The liver specimen proved consistent with adenocarcinoma that had spread from a pancreatic primary. After recovering from surgery, Patient #6 met with an oncologist, who told her that although chemotherapy might prolong her life slightly, no treatment could cure her disease. He suggested she get her “affairs in order.” In the official records, this physician wrote: “The patient’s prognosis is judged to be between 9 and 15 months at most.”
After recovering from surgery, Patient #6 decided to seek out a second opinion at the Mayo Clinic in Rochester, Minnesota. When seen at Mayo in mid September, a CT scan revealed an enlarged pancreas, and blood studies indicate abnormal liver function tests. At the conclusion of his evaluation, the consulting oncologist wrote, in the official discharge summary:
“I had a long discussion with her regarding treatment for her cancer. At the present time I would favor simply observation since we know of no known treatment that will necessarily prolong her life. Since she is feeling well at the present time I did not feel justified in making her symptomatic from the side effects of chemotherapy.”
Fortunately, Patient #6 learned of Dr. Kelley’s work from a local health food store owner, and shortly thereafter began treatment with him in December of 1982. She responded quickly, and within six months was back to working long days in the family business.

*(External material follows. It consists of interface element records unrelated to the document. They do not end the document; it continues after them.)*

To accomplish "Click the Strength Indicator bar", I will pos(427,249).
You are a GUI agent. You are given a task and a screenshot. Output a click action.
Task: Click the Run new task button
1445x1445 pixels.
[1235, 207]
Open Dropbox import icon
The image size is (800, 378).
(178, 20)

By the time I completed my Kelley study in 1987, Dr. Kelley had closed down his office and disappeared. After I started my own practice, I lost touch with Patient #6 until she referred a patient to me in the mid 1990’s. At that time she was in excellent health twenty years out from diagnosis, still following her prescribed diet and still taking pancreatic enzymes. I heard recently that she is still alive, still active, and still enjoying her life, now 24 years from her original Mayo confirmed diagnosis of metastatic adenocarcinoma of the liver.”